■ Given records
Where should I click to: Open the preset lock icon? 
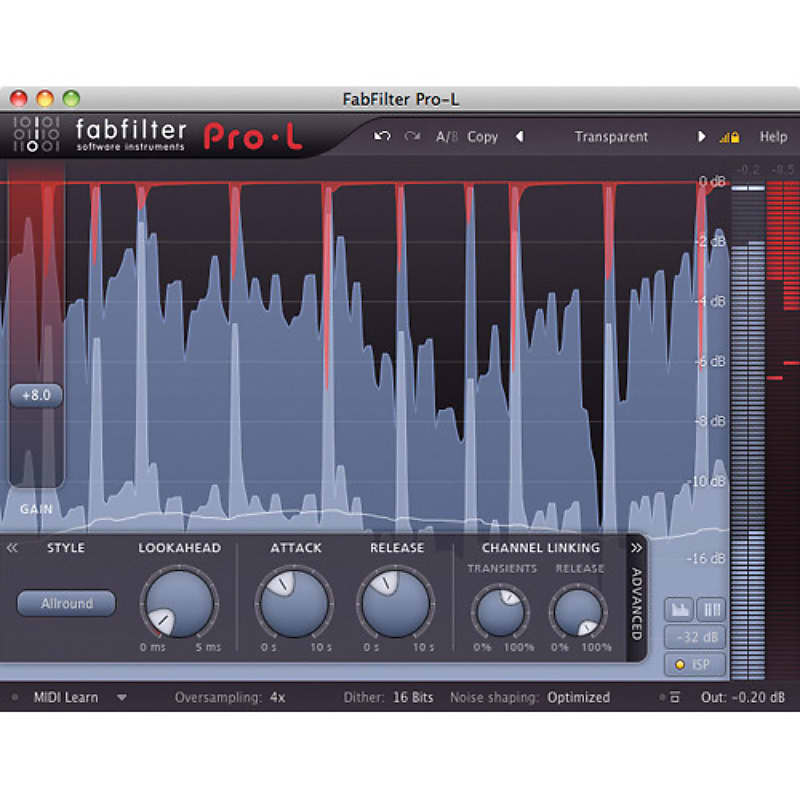734,136
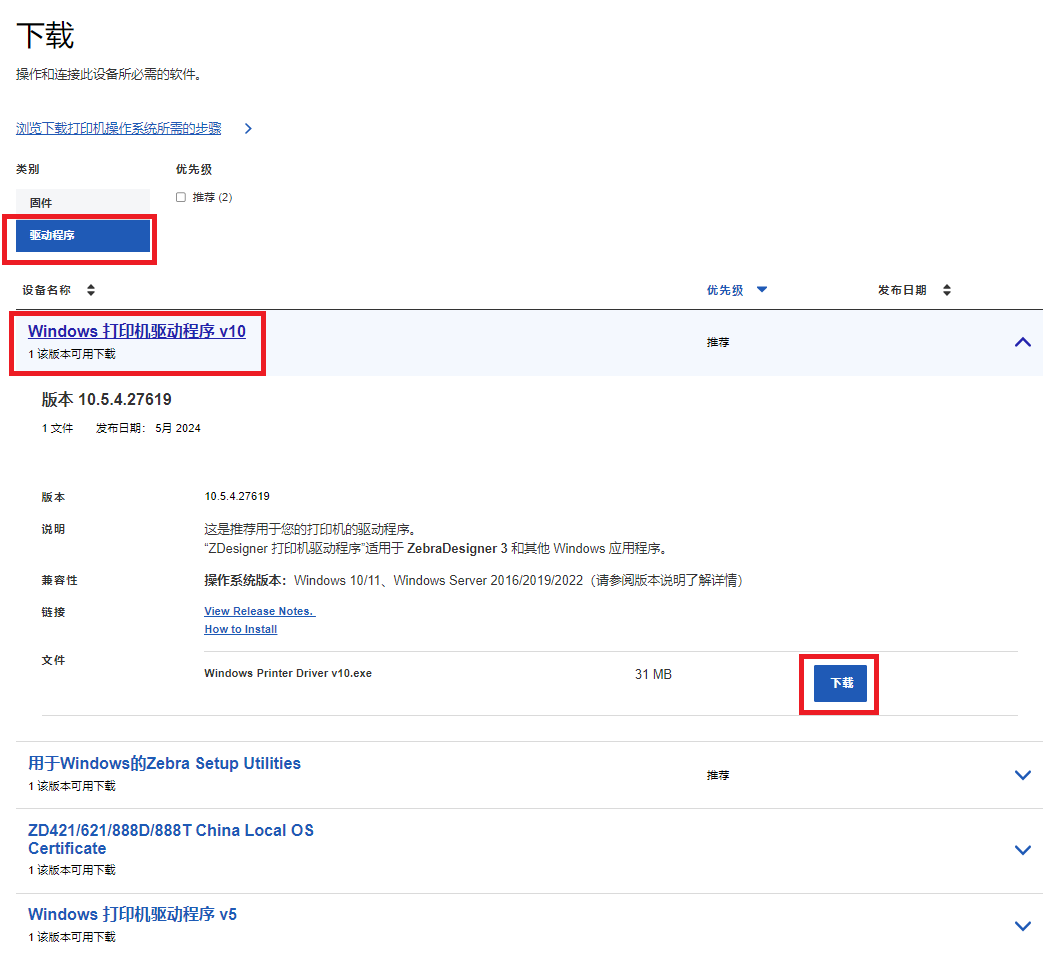
Task: Open the 浏览下载打印机操作系统所需的步骤 arrow link
Action: [248, 128]
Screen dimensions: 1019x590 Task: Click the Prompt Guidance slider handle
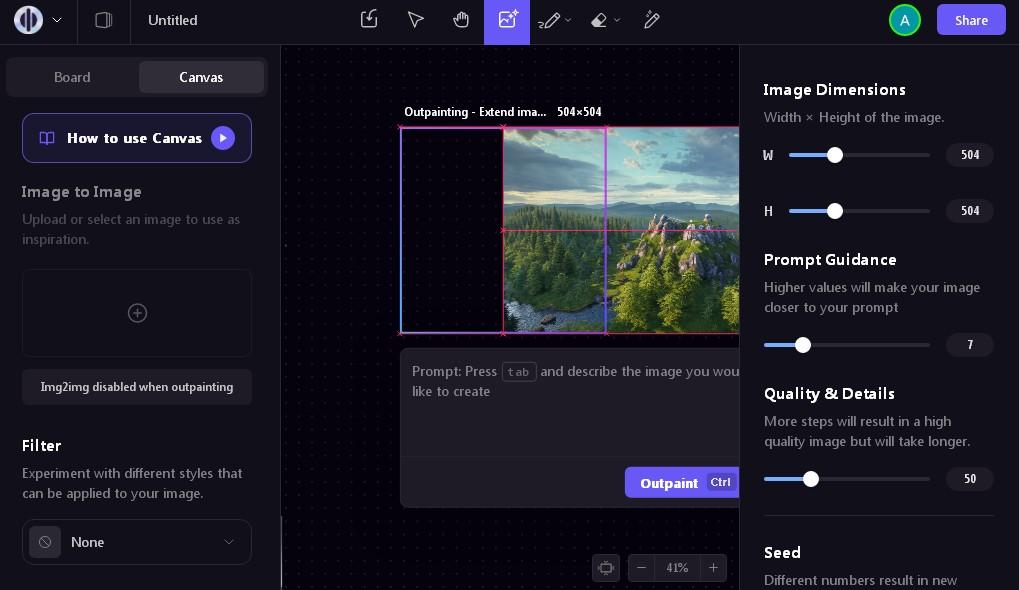click(803, 345)
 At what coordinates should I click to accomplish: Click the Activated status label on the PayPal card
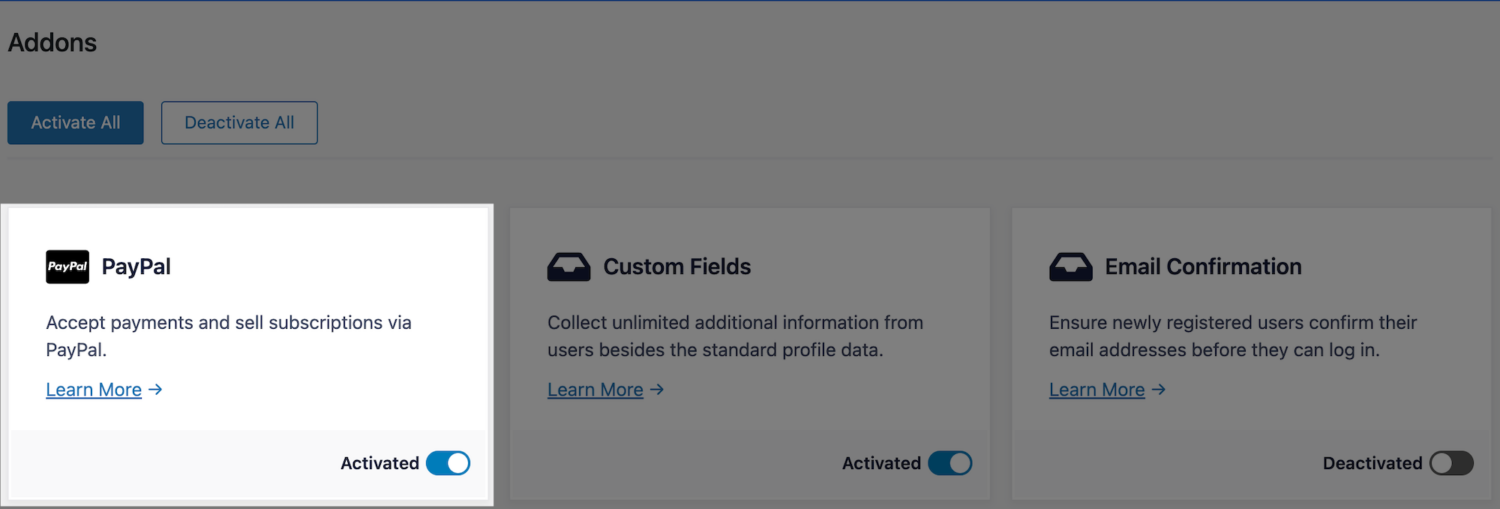click(x=380, y=463)
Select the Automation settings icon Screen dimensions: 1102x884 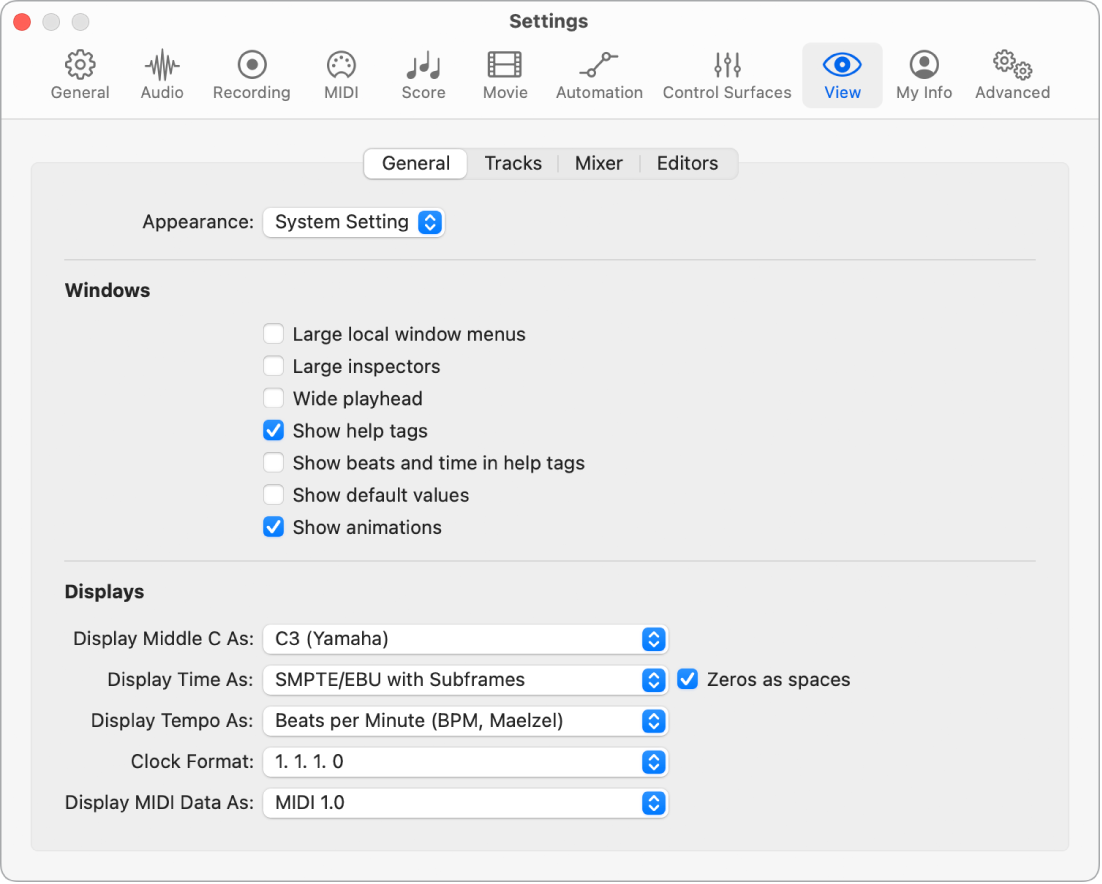[x=599, y=76]
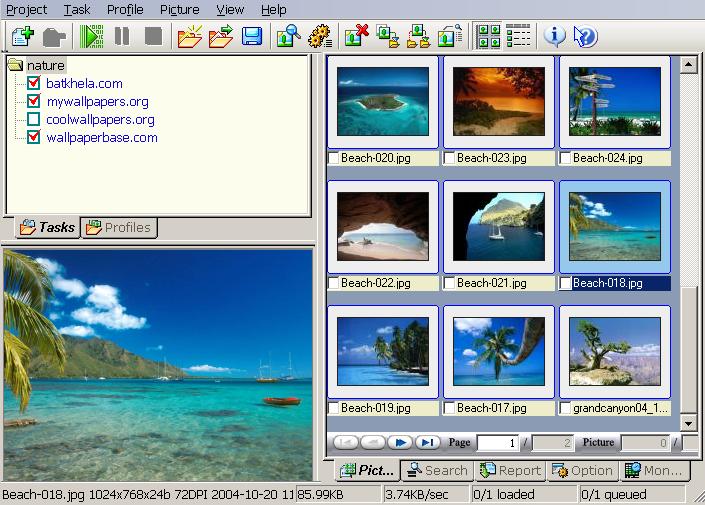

■ Given task
Copy the lines from the start through the line containing "click(803, 345)", inclusive, with "slider handle" replaced by "slider knob" and nothing else changed. Leave out the pictures.

■ Answer to the exercise
Where should I click to: Open the preset lock icon? 
734,136
Task: Open the 浏览下载打印机操作系统所需的步骤 arrow link
Action: [248, 128]
Screen dimensions: 1019x590 Task: Click the Prompt Guidance slider knob
click(803, 345)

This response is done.